Do audiences need technical spectacles and events to be attracted to the cinema? While the cinema industry continues to invest in new technologies offering audiences experiences out of the ordinary, still less people are watching art house and indie films in cinemas. Last year in the Danish industry, the debate raged when several artistic ambitious films were more or less ignored by audiences despite critical acclaim and awards. Why is there such an apparent disconnect between the independent film making community and the cinema audience?

At PICTURE THIS_17, strategic analyst in the cinema sector Peter Buckingham will discuss the changing landscape of cinema and the challenges and opportunities that independent and European film faces to survive in the cinema environment.

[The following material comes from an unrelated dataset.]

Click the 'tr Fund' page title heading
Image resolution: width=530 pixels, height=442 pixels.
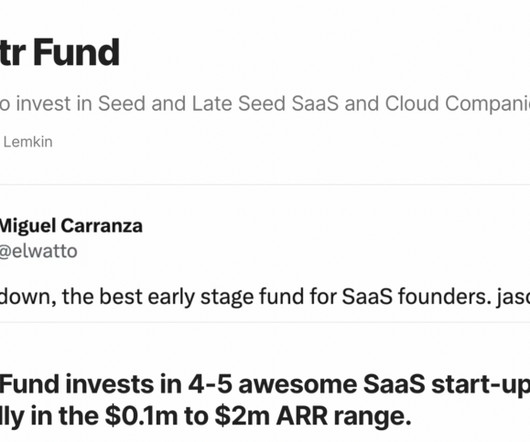(x=59, y=52)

The introduction of digital technology has led to a paradigm shift across the cinema landscape. The big screen experience now often includes 3D, immersive sound, laser illumination, High Dynamic Range, high frame rates, premium large formats, immersive motion, innovative theatre designs and dine-in offers, virtual reality and event screenings of sport, opera and ballet.

A report from the International Union of Cinemas, a European grouping of cinema trade associations and key operators, concludes that European cinema is thriving with increasing admissions and box office revenue, precisely thanks to the industry's experiments with technological innovations and social engagement strategies.

But where does that leave the independent film that can't compete on the technical scale, but might offer other rewards?

Peter Buckingham is a thinker, strategist analyst and doer in digital innovation, film and media, with particular focus on connecting audiences with creative work. Thirty years in the private and public sectors has given him a broad overview of the issues and challenges facing individual artists, businesses and organisations in maximising reach to and engagement with audiences and consumers. His current work as in the organisation SampoMedia explores new ways and methods to achieve this. Previous positons include Head of Distribution and Exhibition at the UK Film Council and the British Film Institute. He sits on various boards, advises on public sector innovation and media investments and speaks and teaches around the world. Central to all his work is a commitment to helping independent film reaching its audience.